Mr. Forte and his father, Lord Charles Forte (ennobled during the Thatcher years), have sought control of The Savoy since 1981. They own about 68 percent of the stock, but only 42 percent of the voting rights in a complicated two-tier stock structure. They put something like $60 million into Savoy stock and, analysts say, they've been getting a return of less than 2 percent.

The Fortes are said to have had an obsessive and perhaps sentimental interest in owning The Savoy. Grandpapa Rocco Forte, who emigrated from Italy, started out with a coffee shop called the Savoy Cafe. And Lord Forte proposed to his wife Irene, Rocco's mother, in the Savoy Restaurant. They spent part of their honeymoon there.

The Forte Group, which produces around $300 million in profits bbTC year now, grew out of a milk bar Lord Forte started on Regent Street. The group now owns about 2,000 restaurants and some 860 hotels, including Travelodge in the United States and such splendidly posh hostelries as the Hyde Park in London, the Plaza Athenee in New York and the George V in Paris. But the group is still considered declasse, an upscale word that means downmarket, because it runs highway stops called Little Chef and Welcome Break.

There's been more than a hint of snobbery, elitism and British chauvinism in the long battle for control of The Savoy.

The Fortes recently drove a wedge between board members who represent educational and charitable trusts and forced Giles Shepard, the impeccably tailored manager of the hotel and their most ardent adversary, to resign on the eve of the board meeting.

On Tuesday, the board picked a new chairman, Sir Ewen Fergusson, who has been Britain's ambassador in Paris. He is now chairman of Coutts & Co., bankers to the very rich and the very discreet, and is also a director of British Telecom.

Rocco Forte, a member of the Savoy board since an earlier peace treaty, will be part of a new Chairman's Committee that "will work closely with the new managing director."

In exchange, the Fortes renounced any further interest in the shares held by the Savoy trusts.

Mr. Shepard's departure was not universally applauded. He's said to have the "magic cocktail of unction and disdain" needed to maintain the majestic and slightly mystic quality of a hotel like the Savoy.

At The Savoy he ran, the doorman greets you in gray livery, silk topper and white gloves. Six hundred "servants" attend 250 rooms. More than $435,000 worth of wine was once sold off because Mr. Shepard felt it didn't quite meet the standards of his guests.

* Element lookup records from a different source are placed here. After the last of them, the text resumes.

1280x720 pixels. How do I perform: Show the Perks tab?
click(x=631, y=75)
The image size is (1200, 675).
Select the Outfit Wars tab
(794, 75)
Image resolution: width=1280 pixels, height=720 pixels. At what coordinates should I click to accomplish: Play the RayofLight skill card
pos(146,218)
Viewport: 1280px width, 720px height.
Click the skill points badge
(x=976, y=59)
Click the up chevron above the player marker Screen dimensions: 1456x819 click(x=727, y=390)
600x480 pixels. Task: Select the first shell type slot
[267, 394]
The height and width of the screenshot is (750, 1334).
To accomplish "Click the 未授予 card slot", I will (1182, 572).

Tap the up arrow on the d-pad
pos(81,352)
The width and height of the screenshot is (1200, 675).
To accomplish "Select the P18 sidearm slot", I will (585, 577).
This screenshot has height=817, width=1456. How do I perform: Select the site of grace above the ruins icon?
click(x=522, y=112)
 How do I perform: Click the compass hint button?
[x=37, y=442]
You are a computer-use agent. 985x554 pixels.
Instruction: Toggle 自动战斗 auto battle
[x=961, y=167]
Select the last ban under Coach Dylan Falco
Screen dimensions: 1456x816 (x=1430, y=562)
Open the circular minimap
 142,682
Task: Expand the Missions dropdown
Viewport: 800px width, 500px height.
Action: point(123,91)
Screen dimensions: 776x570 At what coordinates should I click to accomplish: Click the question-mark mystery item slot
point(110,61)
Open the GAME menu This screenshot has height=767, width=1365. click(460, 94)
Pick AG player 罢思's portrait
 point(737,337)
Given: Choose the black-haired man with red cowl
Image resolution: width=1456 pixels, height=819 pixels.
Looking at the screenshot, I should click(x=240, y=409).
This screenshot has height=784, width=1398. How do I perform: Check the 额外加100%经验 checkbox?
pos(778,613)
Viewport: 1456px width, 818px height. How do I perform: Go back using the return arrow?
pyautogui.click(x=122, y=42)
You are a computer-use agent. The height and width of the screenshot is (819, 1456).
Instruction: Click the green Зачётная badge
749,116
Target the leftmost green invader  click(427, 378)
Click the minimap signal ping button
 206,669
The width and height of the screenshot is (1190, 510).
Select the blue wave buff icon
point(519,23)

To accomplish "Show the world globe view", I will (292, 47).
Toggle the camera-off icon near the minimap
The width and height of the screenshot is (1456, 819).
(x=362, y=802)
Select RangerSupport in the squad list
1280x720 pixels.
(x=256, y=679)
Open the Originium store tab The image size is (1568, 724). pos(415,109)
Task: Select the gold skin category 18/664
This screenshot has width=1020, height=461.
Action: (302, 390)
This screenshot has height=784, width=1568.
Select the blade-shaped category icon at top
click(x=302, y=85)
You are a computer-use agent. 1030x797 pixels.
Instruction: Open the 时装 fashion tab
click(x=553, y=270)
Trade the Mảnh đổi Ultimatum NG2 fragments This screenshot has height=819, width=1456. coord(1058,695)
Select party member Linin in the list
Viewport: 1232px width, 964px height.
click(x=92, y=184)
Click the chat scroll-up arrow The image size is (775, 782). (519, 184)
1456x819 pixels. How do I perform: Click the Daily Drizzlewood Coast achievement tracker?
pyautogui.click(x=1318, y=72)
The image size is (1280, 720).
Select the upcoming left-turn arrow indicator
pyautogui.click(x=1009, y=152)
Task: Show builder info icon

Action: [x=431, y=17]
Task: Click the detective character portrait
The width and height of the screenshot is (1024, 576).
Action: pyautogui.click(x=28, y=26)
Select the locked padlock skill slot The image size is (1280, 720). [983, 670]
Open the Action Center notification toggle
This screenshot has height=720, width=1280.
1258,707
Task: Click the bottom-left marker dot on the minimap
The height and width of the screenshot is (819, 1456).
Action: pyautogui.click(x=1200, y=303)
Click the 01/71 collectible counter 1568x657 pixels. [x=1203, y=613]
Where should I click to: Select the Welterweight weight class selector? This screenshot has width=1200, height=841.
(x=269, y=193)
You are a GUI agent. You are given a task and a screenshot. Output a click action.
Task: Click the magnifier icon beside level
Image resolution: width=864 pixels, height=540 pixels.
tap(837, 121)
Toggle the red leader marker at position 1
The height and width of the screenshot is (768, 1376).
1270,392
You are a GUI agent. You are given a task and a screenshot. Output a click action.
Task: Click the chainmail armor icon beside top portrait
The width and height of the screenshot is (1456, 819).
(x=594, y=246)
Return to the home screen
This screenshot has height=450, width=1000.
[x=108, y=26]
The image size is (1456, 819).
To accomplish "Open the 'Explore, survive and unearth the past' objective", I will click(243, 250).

The Savoy retains the aura of the place where Winston Churchill used to like to eat and drink with his buddies, where Edward VII gave private dinners, where the forecourt was once transformed into a water-filled replica of Venice and Enrico Caruso sang gondolier songs.

The Queen Mother loves The Savoy. Prince Edward opened the Fitness Gallery last June. The suites overlooking the Thames River have attracted movie stars from Clark Gable to Meryl Streep.

But the customer has changed over the last 25 years, said one candidate for Mr. Shepard's job.

"We assist our guests with meaningful services," Ramon Parajes, general manager of the Four Seasons hotel in London, told the Evening Standard, "rather than indulging them with wasteful and meaningless luxuries."